When the pressure within the air bladder 5A reaches a prescribed pressure, in reference to FIG. 4, the CPU 40 at ST 10 stops the pump 21 and applies a prescribed drive voltage E2 from the drive circuit 27 so as to gradually open the valve 22. By doing so, the air bladder 5A is gradually decompressed at a deflation rate according to the drive voltage E2. According to one or more embodiments of the present invention, the drive voltage E2 given here is preferably established so that the rate of change for the pressure within the air bladder 5A during the deflation process is slower than the rate of change for the pressure within the air bladder 5A during the inflating process in order to increase the accuracy of the blood pressure measurement in the deflation process.

At ST 10, which is the deflation process, the CPU 40 extracts the vibrational component in conjunction with the volume change of the artery that is superimposed on the pressure change within the air bladder 5A and calculates the blood pressure value (systolic pressure, diastolic pressure, and pulse rate and the like) according to a prescribed calculation method.

The CPU 40, upon completion of the calculation of the blood pressure value, executes a process at ST 12 to display the blood pressure value calculated in ST 11 on the display unit 4 as a measured result. FIG. 6 is a diagram illustrating a detailed example of a display at ST 12. As illustrated in FIG. 6, the systolic pressure, diastolic pressure, and pulse rate calculated in ST 12 are displayed as the measured results in ST 12.

Further, the CPU 40 executes a process at ST 13 to store the associated date and time of the measurement in the memory 7. At this time, the estimated value obtained in ST 5 may also be jointly stored as will be described hereinafter.

Thereafter, in ST 14, the CPU 40 releases the valve 22. By so doing, the air within the air bladder 5A is discharged. This ends one series of operations.

Meanwhile, if it is determined that the estimated value obtained in ST 5 does not exceed the reference value (Yes in ST 7), the CPU 40 in ST 8 executes a process to display the blood pressure value calculated in ST 5 on the display unit 4 as the measured result. FIG. 7 is a diagram illustrating a detailed example of a display at ST 8. As illustrated in FIG. 7, the systolic pressure, diastolic pressure, and pulse rate calculated in ST 5 are displayed as the measured results in ST 8. Note, that these values are calculated in the inflating process and are, in other words, estimated values.

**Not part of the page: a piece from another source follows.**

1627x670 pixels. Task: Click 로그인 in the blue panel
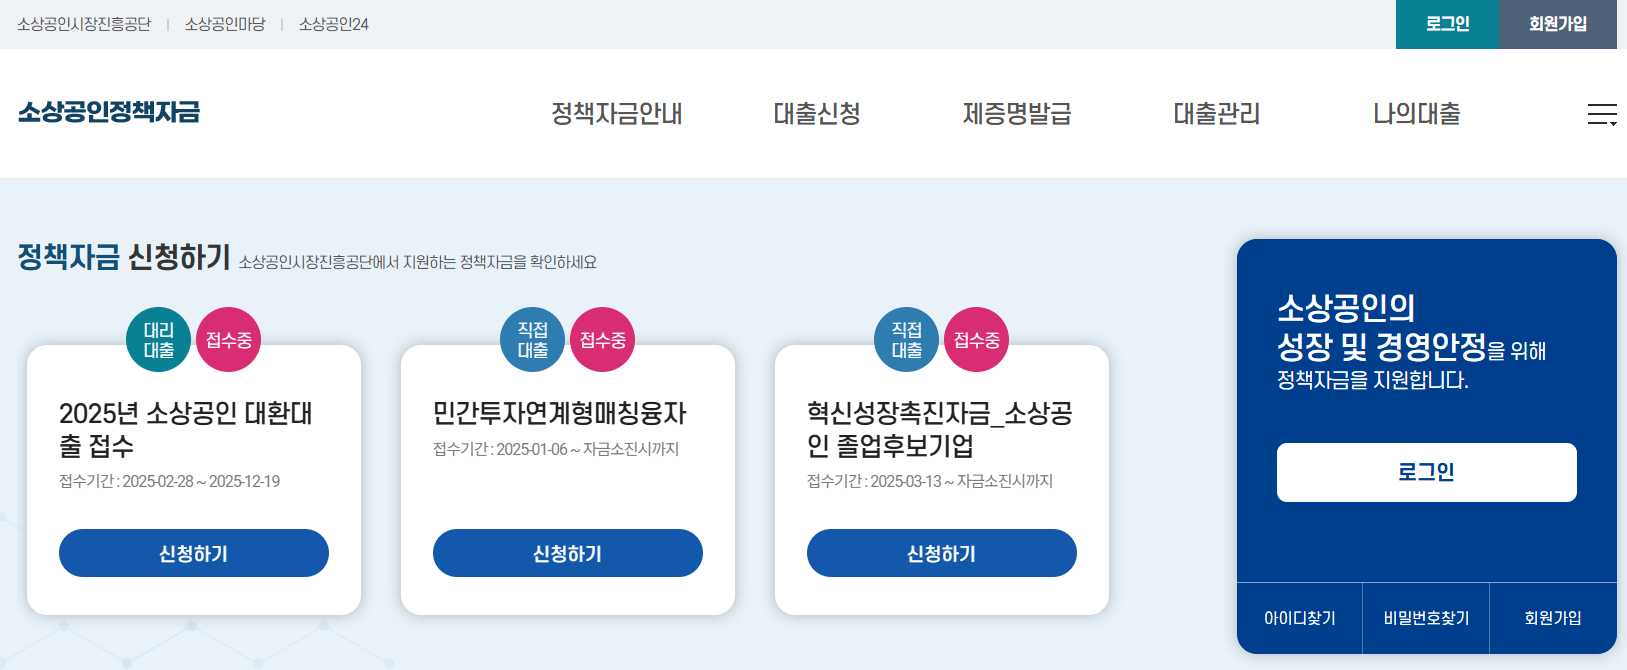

By so doing, the user can know the estimated value obtained by the inflating process as a rough measured value even when the measurement process is not undertaken as will be described hereinafter.

Further, the CPU 40 executes a process at ST 9 to store the associated estimated value and the date and time of the measurement in the memory 7. FIG. 8 is a diagram illustrating a detailed example of information stored in the memory 7.

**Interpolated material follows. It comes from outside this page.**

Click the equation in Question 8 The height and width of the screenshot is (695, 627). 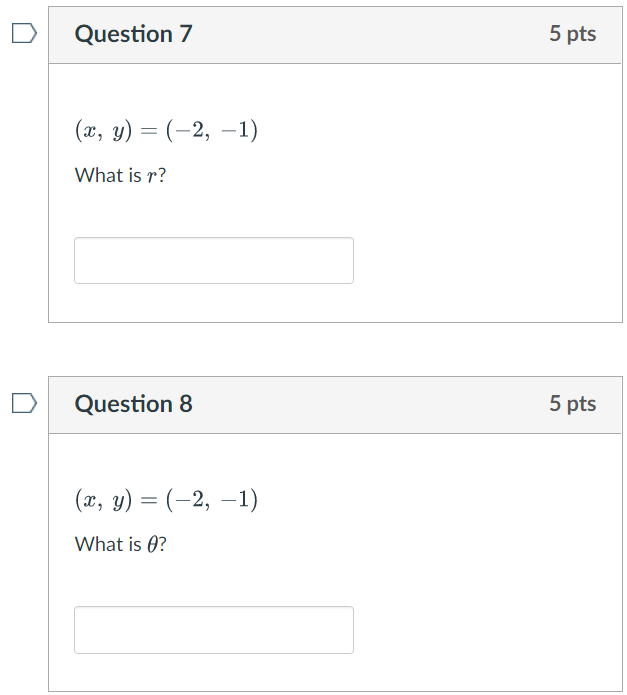[x=166, y=499]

In reference to FIG. 8, performing the process of ST 9 stores the date and time of the measurement, information specific to the user being measured, and the associated estimated value into the memory 7. Note, although an example in which information identifying a person being measured is associated and stored in the example illustrated in FIG. 8, information in a corresponding area may also be associated and stored when a storage area has been prepared in the memory 7 and associated with a person being measured.

Note, in the flowcharts illustrated in FIG. 3 and FIG. 4, an example is given in which the estimated value in ST 9 is stored in the memory 7 only when it is determined that the estimated value does not exceed the reference value. However, as illustrated in FIG. 8, the measurement operation can be performed in the deflation process following ST 10 described above and can also be assigned to a measured value obtained by such operation and stored.

After completing the process of ST 8 and ST 9, the CPU 40 proceeds to the process in ST 14. In other words, the pump 21 is stopped and the valve 22 is released without performing the operation for blood pressure measurement in ST 10 and ST 11. By doing so, the air within the air bladder 5A is discharged without performing the operation for the deflation process as described above after the inflating process. This ends one series of operations.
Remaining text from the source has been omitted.